森友学園の幼稚園用地に続いて、今度は加計学園の獣医学部の申請が騒がれている。朝日新聞によると「学園理事長の加計孝太郎氏が安倍晋三首相の長年の友人で、異例のスピードで特区での新設が認められた」のがよくないという。
「総理のご意向」を示す怪文書が出てきて、天下り問題で事務次官を辞職した前川喜平氏が「これは本物だ」と証言した。これは彼が朝日に売り込んだネタらしいが、どこにも違法性はない。民進党がまた騒いでいるが、国会で取り上げるような問題ではない。
「反安倍」の底流にある古い歴史観
こういう些細な話が次々に出てくるのは、朝日新聞の安倍「一強」キャンペーンの一環だろう。朝日は4月には「(1強)第2部・パノプティコンの住人」というシリーズを連載して、失笑を買った。一望監視の「パノプティコン」は空想上の刑務所で、首相官邸とは何の関係もない。

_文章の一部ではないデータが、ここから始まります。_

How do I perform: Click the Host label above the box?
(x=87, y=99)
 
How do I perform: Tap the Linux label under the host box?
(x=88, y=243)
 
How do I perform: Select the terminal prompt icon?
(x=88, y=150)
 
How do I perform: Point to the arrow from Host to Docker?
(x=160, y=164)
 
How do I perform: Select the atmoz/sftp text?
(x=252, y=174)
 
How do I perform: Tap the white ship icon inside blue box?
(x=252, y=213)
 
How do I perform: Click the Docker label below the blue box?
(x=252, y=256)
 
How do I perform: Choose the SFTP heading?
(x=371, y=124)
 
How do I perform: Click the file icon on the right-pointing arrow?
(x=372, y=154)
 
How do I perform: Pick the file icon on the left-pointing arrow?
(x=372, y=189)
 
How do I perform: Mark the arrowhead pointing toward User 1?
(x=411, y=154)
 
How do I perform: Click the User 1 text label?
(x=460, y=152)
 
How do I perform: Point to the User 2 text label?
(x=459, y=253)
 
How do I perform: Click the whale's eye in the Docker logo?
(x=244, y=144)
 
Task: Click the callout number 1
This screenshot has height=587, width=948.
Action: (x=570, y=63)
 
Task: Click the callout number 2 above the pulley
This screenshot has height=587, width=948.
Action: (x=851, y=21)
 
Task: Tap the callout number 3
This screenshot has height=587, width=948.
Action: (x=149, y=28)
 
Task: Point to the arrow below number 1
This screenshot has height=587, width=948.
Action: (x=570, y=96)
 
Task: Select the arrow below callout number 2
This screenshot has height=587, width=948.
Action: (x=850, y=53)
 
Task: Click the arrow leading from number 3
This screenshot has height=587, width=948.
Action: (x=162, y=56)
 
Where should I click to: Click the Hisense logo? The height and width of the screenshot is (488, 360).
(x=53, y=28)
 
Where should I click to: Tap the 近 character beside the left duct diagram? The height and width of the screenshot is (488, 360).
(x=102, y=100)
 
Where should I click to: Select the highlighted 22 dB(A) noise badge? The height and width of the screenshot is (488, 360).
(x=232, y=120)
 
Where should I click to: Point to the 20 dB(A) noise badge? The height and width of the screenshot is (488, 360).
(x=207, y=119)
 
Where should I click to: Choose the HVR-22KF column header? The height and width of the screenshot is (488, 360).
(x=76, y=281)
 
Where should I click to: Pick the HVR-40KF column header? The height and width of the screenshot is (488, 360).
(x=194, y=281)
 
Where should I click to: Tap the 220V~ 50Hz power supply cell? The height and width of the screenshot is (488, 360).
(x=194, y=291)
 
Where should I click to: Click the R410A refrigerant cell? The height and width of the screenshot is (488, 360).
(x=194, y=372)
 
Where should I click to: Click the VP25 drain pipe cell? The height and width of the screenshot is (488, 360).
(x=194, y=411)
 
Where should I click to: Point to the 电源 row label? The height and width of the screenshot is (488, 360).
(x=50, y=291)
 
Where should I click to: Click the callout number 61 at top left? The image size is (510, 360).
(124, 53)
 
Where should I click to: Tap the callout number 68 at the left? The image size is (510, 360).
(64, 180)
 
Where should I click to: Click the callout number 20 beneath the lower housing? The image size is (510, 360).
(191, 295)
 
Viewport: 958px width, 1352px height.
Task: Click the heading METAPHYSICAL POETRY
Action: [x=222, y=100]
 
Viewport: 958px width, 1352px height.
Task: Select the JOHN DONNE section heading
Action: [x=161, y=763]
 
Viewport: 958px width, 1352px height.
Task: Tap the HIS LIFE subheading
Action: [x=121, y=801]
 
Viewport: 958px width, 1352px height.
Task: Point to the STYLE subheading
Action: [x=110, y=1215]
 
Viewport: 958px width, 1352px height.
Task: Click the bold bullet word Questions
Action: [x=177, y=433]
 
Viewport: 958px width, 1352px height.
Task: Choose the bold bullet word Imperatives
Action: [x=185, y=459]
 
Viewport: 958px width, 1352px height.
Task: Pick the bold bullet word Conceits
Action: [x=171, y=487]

森友学園でも加計学園でも、朝日が問題にしているのは忖度である。「安倍首相は独裁者で、政治家や官僚がその意向を忖度している」という図式らしいが、そのどこが悪いのだろうか。森友学園も加計学園も安倍首相は指示していないが、指示したとしても何の問題もない。
こういう忖度を朝日が問題にする背景には「岸信介の孫がヒトラーのような独裁者になって、彼の意向を忖度する人々が日本を戦前のような軍国主義に導く」という歴史観があるのだろうが、歴史学ではこういう図式は否定されている。
日米開戦を決定した東條英機首相は、小心翼々とした「弱いリーダー」だった。彼が首相になっても、参謀本部は作戦の内容を「軍事機密」と称して教えなかった。東條が陸軍大臣と参謀総長を兼ねたのは独裁者だったからではなく、そうしないと戦争を指導できなかったからだ。